量販店スーツ不況の中、ウィメンズ獲得の策

スーツ量販店は昨今、構造的な逆風の中にある。オフィスウエアのカジュアル化と在宅勤務の定着でスーツを着る機会そのものが減り、ジャケットとパンツを1万円台でそろえられる「ユニクロ(UNIQLO)」などの低価格セットアップに需要が流れている。その中で、女性の新客獲得と商品の付加価値化に活路を求めて投入したのが「シス」だった。量販店の「安くてそれなり」のイメージを覆すべく、ジャケット単体で3万690円など、当時の量販店では攻めた価格で働く女性の日常着を打ち出した。発売時にはフォロワー29万人(当時)を持つ黒石のSNS発信を生かし、ウィメンズのEC売上高を前年同期比1.5倍に伸ばす目標も掲げていた。
起爆剤には至らず
ただ、起爆剤となるには至らなかった。26年3月期の同社のウィメンズカテゴリーの売上高は、前期比6.3%減の209億2200万円。
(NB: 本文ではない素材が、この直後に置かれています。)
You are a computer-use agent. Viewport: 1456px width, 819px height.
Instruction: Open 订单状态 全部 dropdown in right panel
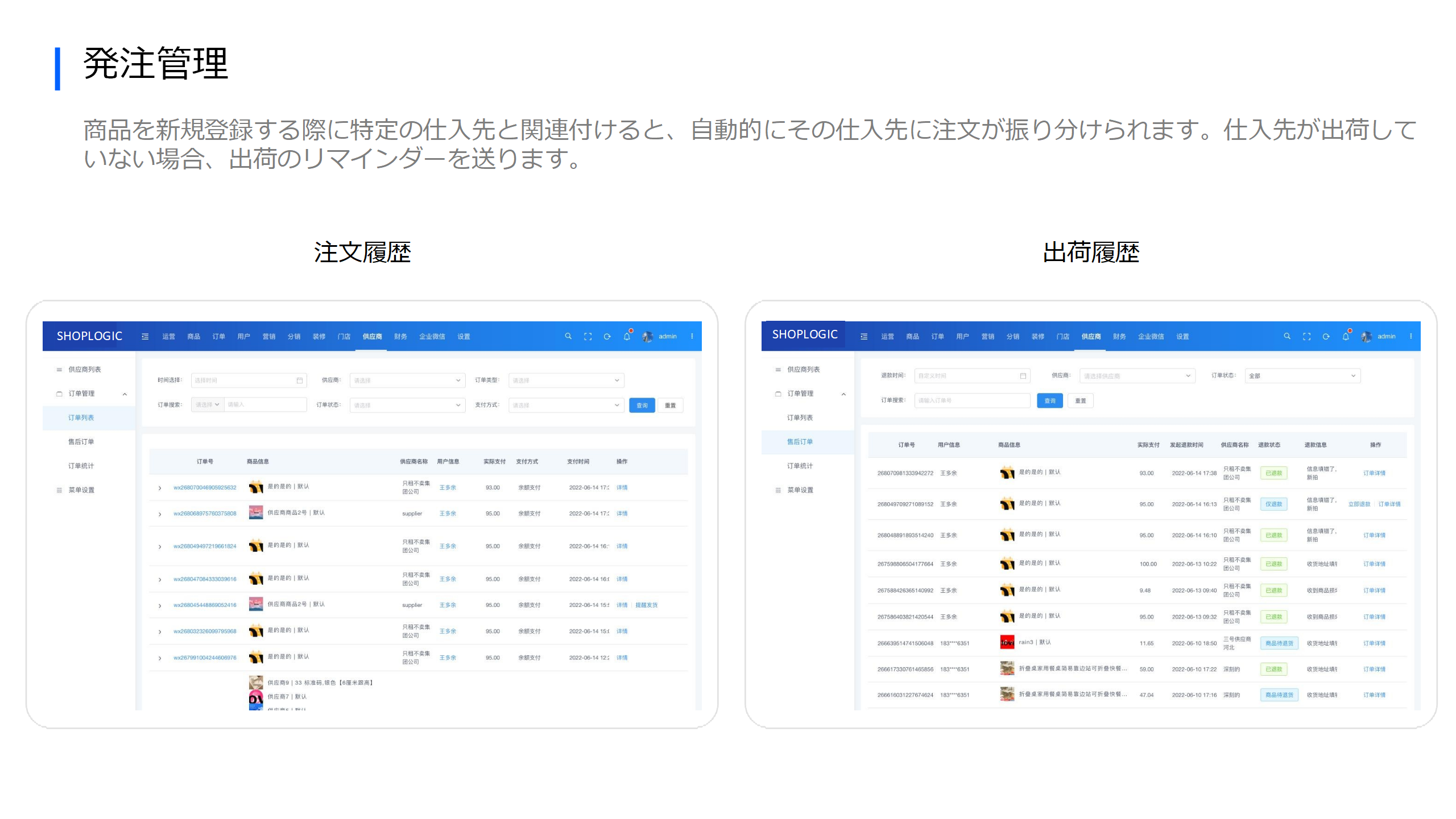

連結売上高は1890億円(前期比3.4%減)、営業利益は105億円(同15.8%減)、純利益は69億円(同26.4%減)といずれも計画未達に終わった。遠藤泰三社長は本業不振の中、事業の選択と集中を進めている。26年3月期の決算説明資料では「規模の大小に関わらず、収益性が低く本業とのシナジーが見込めない事業」を整理すると明言。実際にカスタムライフのホームワイン事業を25年12月末で撤退、家具・雑貨のWTWを26年3月末で解散しており、「シス」の終了もこの事業整理の一環と見るのが自然だろう。
おしゃれ<コスパなのか
およそ2年で幕を閉じた協業だが、決して商品が悪いわけではなかった。「アメリ」が得意とする着回しの発想と、マシンウオッシャブルなどのイージーケアを両立させるなど、黒石の企画力と量販店の製造・調達力はうまくかみ合っていた。ビジュアルやスタイリングも洗練され、着てみたいと思わせるムードがあった。それでも難しかったのはーーやはり餅は餅屋ということか。客が量販店に期待するのは「日常着よりスーツ」であり、「おしゃれよりコスパ」ということなのかもしれない。
1万2980円の“みんなのスーツ”から商機狙う
それを裏付けるように、一方で好調なのが、25年11月1日に投入した上下1万2980円の“みんなのスーツ”だ。全世代向けをうたったこのシリーズは、ジャケパンやオフシーンなど「シス」と同じく着回しを重視しながら、スーツメーカーらしい立体的な仕上がりをより値ごろな価格で提案している。発売6カ月で6万着、シリーズ累計で約14万点、7億4000万円を売り上げた。同社の売上規模から見れば限定的だが、新客のうち22歳の購入者が61.2%、女性購入者が44.5%となるなど、課題だった若年層・女性客の獲得に貢献している。同社は“みんなのスーツ”をあくまで新客との接点をつくる入口と位置付け、シャツや靴などの周辺アイテム、さらにオーダースーツへの誘導により、客単価を積み上げていく考えだ。